It’s hard to believe, but the Internet was a representative space for art and culture even before the COVID-19 pandemic. That’s why we didn’t want to withhold Paula Thomaka’s second list of online exhibitions, web residencies and platforms from virtual space, despite the upcoming reopenings.
We=Link: Ten Easy Pieces
How to deal with exhibitions when an international pandemic suddenly breaks out? We=Link: Ten Easy Pieces is a concept-based online show in cooperation with the Chronus Art Center in Shanghai, the Art Center Nabi in Seoul, and Rhizome of the New Museum in New York. As a response to the current period of insecurity, the exhibition presents an international network of empowerment for the media art community. It addresses the ways of exhibiting in the digital sphere, critically questioning the potential of mobile technologies. Within this, you can ask an AI doctor to solve your problems or find out more about an archive that would be better off not existing.
Press the refresh button and gain access to a perceived continuum of digital art. Curated by David Quiles Guilló, this online exhibition is based on an open call and has collected over a hundred works to date. It is part of the platform The Wrong and a counter-model to institutions or galleries. Without a curated framework and without knowing what happens next, visitors can simply click through the show and create their own narrative within it. PS: Press refresh is still open for submissions.
Well now WTF
Paying homage to the early field of net art, Well now WTF collects gifs and video screening rooms, creates space on its own terms with its own tools and reconnects communities separated by time, distance and filter bubbles. Worth reading thoughts on (post-)pandemic net art can be read in the accompanying exhibition essay by Wade Wallerstein.
Who is behind the algorithms? What are the limits of computable reality? The browser show curated by Hernán Borisonik scrutinizes the patterns of our everyday technology and thus the structural dilemmas of the Internet. Confirm Humanity combines writings, video works, and other digital investigations, always keen to outline the implications of ubiquitous computing.
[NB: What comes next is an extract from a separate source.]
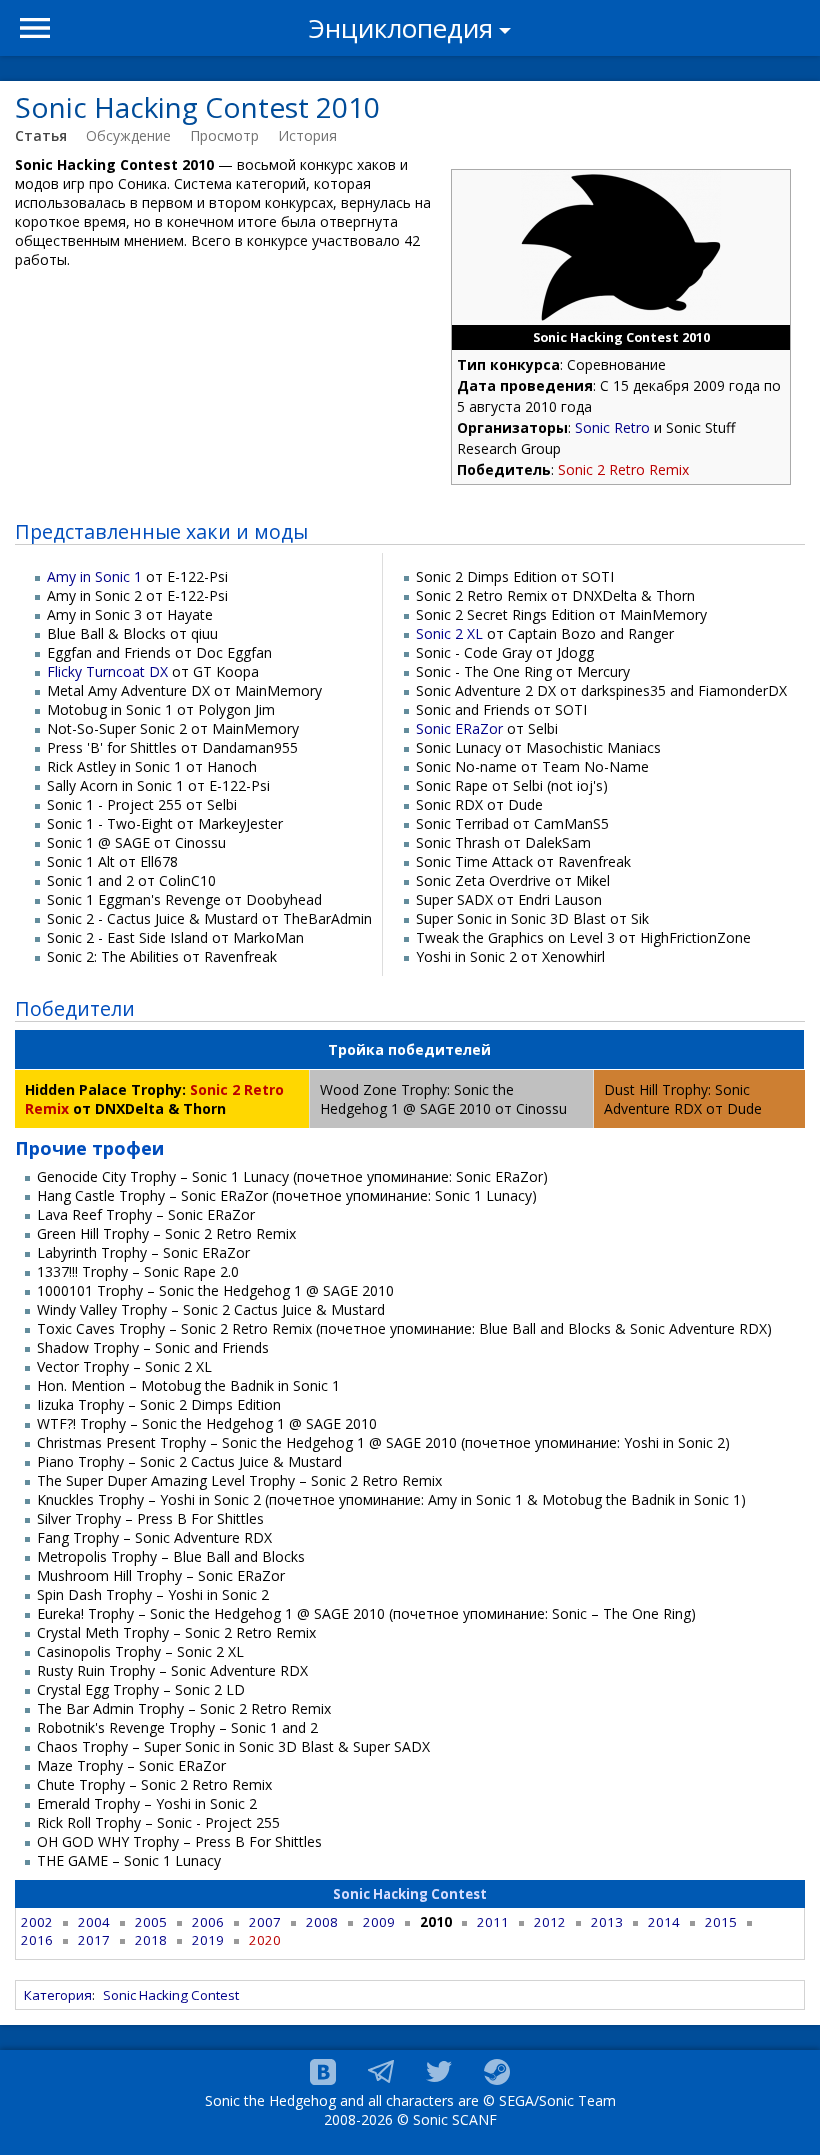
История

For example, Kim Albrecht’s »Distinction Machine« explores the boundaries between artificial intelligence and society, while Flavia Visconte challenges the posthuman body within her work »Deflesh«.
The West Asian and North African Woman’s Art Library
Evar Hussayni continuously updates her personal archive and library The West Asian and North African Woman’s Art Library, collecting and storing artworks and curatorial projects by women from the WANA region. This public archive reflects both the position and the representation of the colonized body in the art world. In contrast to the homogeneity of archives across the UK, the WANAWAL aims for emancipation from a patriarchal as well as a white gaze and reminds us to deconstruct our binaries and our Western value system.
Inter:archive is part of zürich moves! 2020, an intersectional festival for performance art, which had to develop a new form of presentation due to COVID-19. It has been transferred into a freely accessible archive as an ongoing experimental research project that, with works such as works such as Shu Lea Cheang’s »3X3X6« or Audre Lorde’s essay »Age, Race, Class and Sex: Women Redefining Difference«, uncovers and rethinks the varieties of intersectional feminism.
Founded by Andrea Lissoni, Edoardo Bonaspetti, Jens Hoffmann and Filipa Ramos, the platform Vdrome offers regular screenings between contemporary art and cinema. Twice a month a new film is selected and presented by a different critic or curator. Currently, Danaya Chulphuthiphong’s video »Demos« is being shown, in which the artist collapses notions of species, time and space.